Posted on Wednesday, December 09 2015 at 1:26 PM

Melbourne-based non-government organisation Prosper Australia has released a report indicating more than 80,000 habitable properties could be vacant across Greater Melbourne.

Prosper Australia’s 2015 Speculative Vacancies Report suggests that
up to 18.9 per cent of investor-owned property is vacant, with the speculative
vacancy rate increasing by 22 per cent in 2014.

The annual report looks at
abnormally low water consumption over 12 months as a proxy for vacancy when
determining its speculative vacancy figures.

Karl Fitzgerald, project director at
Prosper Australia, says there are incentives for investors to keep investments
out of the rental pool.

“The findings prove we do not have a
housing supply crisis, we are literally locked out.”

Fitzgerald says capital gains
accelerated in 2014 and this saw the number of vacant properties held for
speculative investment rise.

The results were determined by identifying
households using less than 50 litres of water per day.

“According to our most conservative
measure, those using zero litres of water increased by a concerning 70 per
cent,” Fitzgerald says.

“Up to 18.9 per cent of all
investment properties lie empty.

“This report demonstrates over eight
years that hoarding is magnified in periods of increased speculation.”

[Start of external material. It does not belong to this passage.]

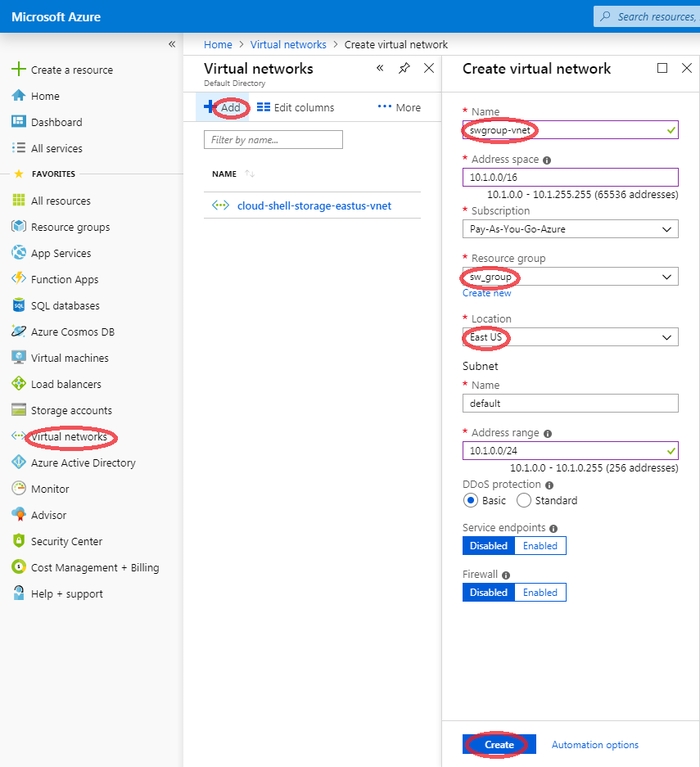The height and width of the screenshot is (767, 700).
Task: Expand the Resource group dropdown
Action: [570, 277]
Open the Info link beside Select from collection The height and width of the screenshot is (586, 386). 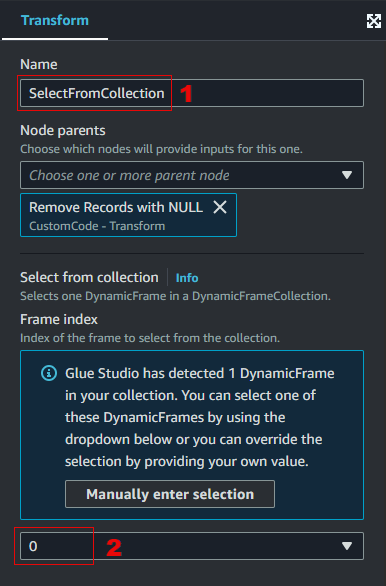(187, 278)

Fitzgerald has called on the government
to look at the demand and supply imbalance and pursue policies to address the
issue.

“When there are three times as many
empty houses as there are homeless people, we know the policy focus is just
wrong.”

Fitzgerald says the report only
covers Greater Melbourne, and believes the research should be applied
nationally.

“This key economic data simply must
be collected by government and we call on PM Malcolm Turnbull to fund the ABS
to officially measure speculative vacancies.”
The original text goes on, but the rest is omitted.